Given problem:
Can you reproduce the data below with every "GUI agent" switched to "desktop agent" and nothing else changed?
▼
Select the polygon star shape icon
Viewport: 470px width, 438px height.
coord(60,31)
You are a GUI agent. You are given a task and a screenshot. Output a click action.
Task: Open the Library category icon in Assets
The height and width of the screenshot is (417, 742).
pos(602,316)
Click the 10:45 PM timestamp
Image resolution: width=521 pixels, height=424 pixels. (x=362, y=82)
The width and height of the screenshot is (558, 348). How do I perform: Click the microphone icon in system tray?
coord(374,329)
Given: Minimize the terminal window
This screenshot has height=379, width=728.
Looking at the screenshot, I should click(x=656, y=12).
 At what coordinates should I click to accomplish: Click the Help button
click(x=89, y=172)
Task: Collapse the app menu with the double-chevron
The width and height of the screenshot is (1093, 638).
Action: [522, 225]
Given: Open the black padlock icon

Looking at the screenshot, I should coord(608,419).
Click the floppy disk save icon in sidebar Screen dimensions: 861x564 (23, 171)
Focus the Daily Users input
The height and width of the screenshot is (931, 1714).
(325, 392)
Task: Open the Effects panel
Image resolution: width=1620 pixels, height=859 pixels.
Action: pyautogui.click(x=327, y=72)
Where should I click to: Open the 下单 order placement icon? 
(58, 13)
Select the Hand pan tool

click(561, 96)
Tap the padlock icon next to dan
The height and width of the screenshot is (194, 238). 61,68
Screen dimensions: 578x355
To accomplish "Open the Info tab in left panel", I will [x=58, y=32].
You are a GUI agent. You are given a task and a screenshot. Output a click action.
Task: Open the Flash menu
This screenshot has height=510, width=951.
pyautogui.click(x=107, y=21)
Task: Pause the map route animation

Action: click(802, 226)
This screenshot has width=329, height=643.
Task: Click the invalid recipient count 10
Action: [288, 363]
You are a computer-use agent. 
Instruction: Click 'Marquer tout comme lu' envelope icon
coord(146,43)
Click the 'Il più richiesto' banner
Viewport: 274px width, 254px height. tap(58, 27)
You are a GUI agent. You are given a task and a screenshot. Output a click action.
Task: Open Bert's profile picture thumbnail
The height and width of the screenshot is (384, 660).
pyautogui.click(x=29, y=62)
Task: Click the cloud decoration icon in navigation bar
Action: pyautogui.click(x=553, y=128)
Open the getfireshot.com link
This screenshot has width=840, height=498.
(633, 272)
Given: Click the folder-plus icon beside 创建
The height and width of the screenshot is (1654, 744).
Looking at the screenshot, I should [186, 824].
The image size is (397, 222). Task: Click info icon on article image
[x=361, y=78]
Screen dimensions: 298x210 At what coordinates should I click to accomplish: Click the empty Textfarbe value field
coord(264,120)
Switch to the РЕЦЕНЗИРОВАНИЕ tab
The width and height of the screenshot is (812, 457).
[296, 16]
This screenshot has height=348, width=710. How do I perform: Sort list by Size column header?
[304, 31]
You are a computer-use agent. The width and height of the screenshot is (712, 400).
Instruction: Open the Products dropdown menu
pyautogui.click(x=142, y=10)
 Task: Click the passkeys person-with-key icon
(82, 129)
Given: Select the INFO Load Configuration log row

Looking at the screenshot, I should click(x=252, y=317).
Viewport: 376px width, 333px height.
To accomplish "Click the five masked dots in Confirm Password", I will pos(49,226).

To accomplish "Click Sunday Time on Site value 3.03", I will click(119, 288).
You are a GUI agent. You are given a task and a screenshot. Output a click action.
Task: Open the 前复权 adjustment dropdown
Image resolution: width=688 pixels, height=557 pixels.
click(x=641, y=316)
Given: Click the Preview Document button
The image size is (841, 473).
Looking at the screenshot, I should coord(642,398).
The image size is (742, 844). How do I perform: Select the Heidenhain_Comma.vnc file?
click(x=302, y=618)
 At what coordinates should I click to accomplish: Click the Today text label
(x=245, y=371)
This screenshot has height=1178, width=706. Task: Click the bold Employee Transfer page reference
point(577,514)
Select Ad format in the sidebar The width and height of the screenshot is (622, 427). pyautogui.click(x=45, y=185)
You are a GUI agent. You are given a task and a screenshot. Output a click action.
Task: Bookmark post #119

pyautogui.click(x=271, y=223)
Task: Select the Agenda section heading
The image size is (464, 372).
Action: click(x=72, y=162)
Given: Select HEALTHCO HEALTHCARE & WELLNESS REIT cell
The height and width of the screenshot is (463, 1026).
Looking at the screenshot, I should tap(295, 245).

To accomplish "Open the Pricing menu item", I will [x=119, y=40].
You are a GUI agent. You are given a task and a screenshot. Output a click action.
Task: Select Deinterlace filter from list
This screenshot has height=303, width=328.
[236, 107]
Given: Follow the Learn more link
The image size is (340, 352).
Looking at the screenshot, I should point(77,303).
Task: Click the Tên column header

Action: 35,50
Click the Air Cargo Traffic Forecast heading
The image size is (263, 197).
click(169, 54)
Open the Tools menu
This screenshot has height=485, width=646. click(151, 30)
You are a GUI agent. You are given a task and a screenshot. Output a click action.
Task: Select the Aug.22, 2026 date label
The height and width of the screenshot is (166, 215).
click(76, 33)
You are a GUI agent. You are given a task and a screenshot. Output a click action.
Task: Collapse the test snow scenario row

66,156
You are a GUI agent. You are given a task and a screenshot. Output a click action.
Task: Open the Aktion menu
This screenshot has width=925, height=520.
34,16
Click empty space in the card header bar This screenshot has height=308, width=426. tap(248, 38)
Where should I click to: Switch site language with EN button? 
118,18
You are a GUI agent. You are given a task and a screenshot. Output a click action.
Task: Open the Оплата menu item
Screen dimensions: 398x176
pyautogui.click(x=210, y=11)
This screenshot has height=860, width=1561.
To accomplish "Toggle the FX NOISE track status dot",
▲
Final result:
Select the polygon star shape icon
Viewport: 470px width, 438px height.
coord(60,31)
You are a desktop agent. You are given a task and a screenshot. Output a click action.
Task: Open the Library category icon in Assets
The height and width of the screenshot is (417, 742).
pos(602,316)
Click the 10:45 PM timestamp
Image resolution: width=521 pixels, height=424 pixels. (x=362, y=82)
The width and height of the screenshot is (558, 348). How do I perform: Click the microphone icon in system tray?
coord(374,329)
Given: Minimize the terminal window
This screenshot has height=379, width=728.
Looking at the screenshot, I should click(x=656, y=12).
 At what coordinates should I click to accomplish: Click the Help button
click(x=89, y=172)
Task: Collapse the app menu with the double-chevron
The width and height of the screenshot is (1093, 638).
Action: [522, 225]
Given: Open the black padlock icon

Looking at the screenshot, I should coord(608,419).
Click the floppy disk save icon in sidebar Screen dimensions: 861x564 (23, 171)
Focus the Daily Users input
The height and width of the screenshot is (931, 1714).
(325, 392)
Task: Open the Effects panel
Image resolution: width=1620 pixels, height=859 pixels.
Action: pyautogui.click(x=327, y=72)
Where should I click to: Open the 下单 order placement icon? 
(58, 13)
Select the Hand pan tool

click(561, 96)
Tap the padlock icon next to dan
The height and width of the screenshot is (194, 238). 61,68
Screen dimensions: 578x355
To accomplish "Open the Info tab in left panel", I will [x=58, y=32].
You are a desktop agent. You are given a task and a screenshot. Output a click action.
Task: Open the Flash menu
This screenshot has height=510, width=951.
pyautogui.click(x=107, y=21)
Task: Pause the map route animation

Action: click(802, 226)
This screenshot has width=329, height=643.
Task: Click the invalid recipient count 10
Action: [288, 363]
You are a computer-use agent. 
Instruction: Click 'Marquer tout comme lu' envelope icon
coord(146,43)
Click the 'Il più richiesto' banner
Viewport: 274px width, 254px height. tap(58, 27)
You are a desktop agent. You are given a task and a screenshot. Output a click action.
Task: Open Bert's profile picture thumbnail
The height and width of the screenshot is (384, 660).
pyautogui.click(x=29, y=62)
Task: Click the cloud decoration icon in navigation bar
Action: pyautogui.click(x=553, y=128)
Open the getfireshot.com link
This screenshot has width=840, height=498.
(633, 272)
Given: Click the folder-plus icon beside 创建
The height and width of the screenshot is (1654, 744).
Looking at the screenshot, I should [186, 824].
The image size is (397, 222). Task: Click info icon on article image
[x=361, y=78]
Screen dimensions: 298x210 At what coordinates should I click to accomplish: Click the empty Textfarbe value field
coord(264,120)
Switch to the РЕЦЕНЗИРОВАНИЕ tab
The width and height of the screenshot is (812, 457).
[296, 16]
This screenshot has height=348, width=710. How do I perform: Sort list by Size column header?
[304, 31]
You are a computer-use agent. The width and height of the screenshot is (712, 400).
Instruction: Open the Products dropdown menu
pyautogui.click(x=142, y=10)
 Task: Click the passkeys person-with-key icon
(82, 129)
Given: Select the INFO Load Configuration log row

Looking at the screenshot, I should click(x=252, y=317).
Viewport: 376px width, 333px height.
To accomplish "Click the five masked dots in Confirm Password", I will pos(49,226).

To accomplish "Click Sunday Time on Site value 3.03", I will click(119, 288).
You are a desktop agent. You are given a task and a screenshot. Output a click action.
Task: Open the 前复权 adjustment dropdown
Image resolution: width=688 pixels, height=557 pixels.
click(x=641, y=316)
Given: Click the Preview Document button
The image size is (841, 473).
Looking at the screenshot, I should coord(642,398).
The image size is (742, 844). How do I perform: Select the Heidenhain_Comma.vnc file?
click(x=302, y=618)
 At what coordinates should I click to accomplish: Click the Today text label
(x=245, y=371)
This screenshot has height=1178, width=706. Task: Click the bold Employee Transfer page reference
point(577,514)
Select Ad format in the sidebar The width and height of the screenshot is (622, 427). pyautogui.click(x=45, y=185)
You are a desktop agent. You are given a task and a screenshot. Output a click action.
Task: Bookmark post #119

pyautogui.click(x=271, y=223)
Task: Select the Agenda section heading
The image size is (464, 372).
Action: click(x=72, y=162)
Given: Select HEALTHCO HEALTHCARE & WELLNESS REIT cell
The height and width of the screenshot is (463, 1026).
Looking at the screenshot, I should tap(295, 245).

To accomplish "Open the Pricing menu item", I will [x=119, y=40].
You are a desktop agent. You are given a task and a screenshot. Output a click action.
Task: Select Deinterlace filter from list
This screenshot has height=303, width=328.
[236, 107]
Given: Follow the Learn more link
The image size is (340, 352).
Looking at the screenshot, I should point(77,303).
Task: Click the Tên column header

Action: 35,50
Click the Air Cargo Traffic Forecast heading
The image size is (263, 197).
click(169, 54)
Open the Tools menu
This screenshot has height=485, width=646. click(151, 30)
You are a desktop agent. You are given a task and a screenshot. Output a click action.
Task: Select the Aug.22, 2026 date label
The height and width of the screenshot is (166, 215).
click(76, 33)
You are a desktop agent. You are given a task and a screenshot. Output a click action.
Task: Collapse the test snow scenario row

66,156
You are a desktop agent. You are given a task and a screenshot. Output a click action.
Task: Open the Aktion menu
This screenshot has width=925, height=520.
34,16
Click empty space in the card header bar This screenshot has height=308, width=426. tap(248, 38)
Where should I click to: Switch site language with EN button? 
118,18
You are a desktop agent. You are given a task and a screenshot. Output a click action.
Task: Open the Оплата menu item
Screen dimensions: 398x176
pyautogui.click(x=210, y=11)
This screenshot has height=860, width=1561.
To accomplish "Toggle the FX NOISE track status dot",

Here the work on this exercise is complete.